Saturday, 8 July 2017

Turkish Delight

Turkish Delight

While on holiday in the Balkans the investigators find that their well-earned rest is not meant to be. As they leave their hotel they are greeted by a detachment of the local militia who ask them in no uncertain terms (despite the language barrier) to accompany them to the station.

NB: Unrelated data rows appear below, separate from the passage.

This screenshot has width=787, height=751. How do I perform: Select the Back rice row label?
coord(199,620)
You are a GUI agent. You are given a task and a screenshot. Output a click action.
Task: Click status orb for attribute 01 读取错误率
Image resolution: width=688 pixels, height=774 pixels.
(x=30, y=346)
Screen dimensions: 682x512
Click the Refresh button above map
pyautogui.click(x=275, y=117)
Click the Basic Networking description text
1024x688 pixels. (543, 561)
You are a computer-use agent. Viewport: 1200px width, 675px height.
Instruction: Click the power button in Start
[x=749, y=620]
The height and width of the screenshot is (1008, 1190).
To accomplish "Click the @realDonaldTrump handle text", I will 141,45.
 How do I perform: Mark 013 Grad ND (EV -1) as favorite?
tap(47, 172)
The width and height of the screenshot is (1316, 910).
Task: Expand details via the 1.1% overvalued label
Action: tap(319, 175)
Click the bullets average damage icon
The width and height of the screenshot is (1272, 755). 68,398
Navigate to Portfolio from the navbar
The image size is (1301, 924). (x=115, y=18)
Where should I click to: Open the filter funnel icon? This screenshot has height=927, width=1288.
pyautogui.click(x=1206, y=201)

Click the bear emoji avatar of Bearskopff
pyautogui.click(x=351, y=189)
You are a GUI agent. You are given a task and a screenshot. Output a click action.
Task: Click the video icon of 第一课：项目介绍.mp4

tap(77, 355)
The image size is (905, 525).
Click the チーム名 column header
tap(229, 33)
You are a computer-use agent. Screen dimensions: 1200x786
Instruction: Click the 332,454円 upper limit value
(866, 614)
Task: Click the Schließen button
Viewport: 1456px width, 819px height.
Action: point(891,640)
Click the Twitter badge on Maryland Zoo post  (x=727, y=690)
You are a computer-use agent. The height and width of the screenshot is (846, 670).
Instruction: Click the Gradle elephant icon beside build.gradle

The conditions in the jail are inhuman and they are forced to stay in a rancid, overcrowded, cell with cut-throats and murderers for two days. Eventually they are questioned by the regional prosecutor regarding the disappearance of a local girl on the night they arrived in the area.

Instructed not to leave the Balkans, the investigators are released without charge. However, during the ‘interview’ the following facts emerge:

There have been several disappearances of young ladies in the Balkan area. The names and descriptions change, but the circumstances are familiar. Two girls have gone missing in Bulgaria, two in Serbia, three in Albania and five in Romania. Each time the girl is beautiful and disappears at night without trace.

The more superstitious locals are talking of supernatural goings on and the prosecutor is anxious to put an end to these rumours by making a quick arrest and conviction. As the investigators are the only foreigners in the area (and therefore easy scapegoats) he makes it plain that they are at the top of his list.

Should the investigators look into the disappearances they will discover that the common denominator is a Turkish Circus on the return leg of a European Tour.

Possibilities

1 The Turks are using the girls as catalysts for a spell. The circus hypnotist turns their will to Hastur the Unspeakable and they form the coven of witches needed to call Him to the Nameless City.

2 The girls are sold as part of the white slave trade in Turkey. They are kidnapped in the closest countries to Turkey on the return journey so that minimum of care is needed. They are hypnotised and hidden in false compartments in the lion cages to prevent both their escape and discovery by inquisitive officials.

3 The circus has a freak show in which is featured a cannibal from Africa. His twisted keeper lets out his charge who has a taste for young female flesh.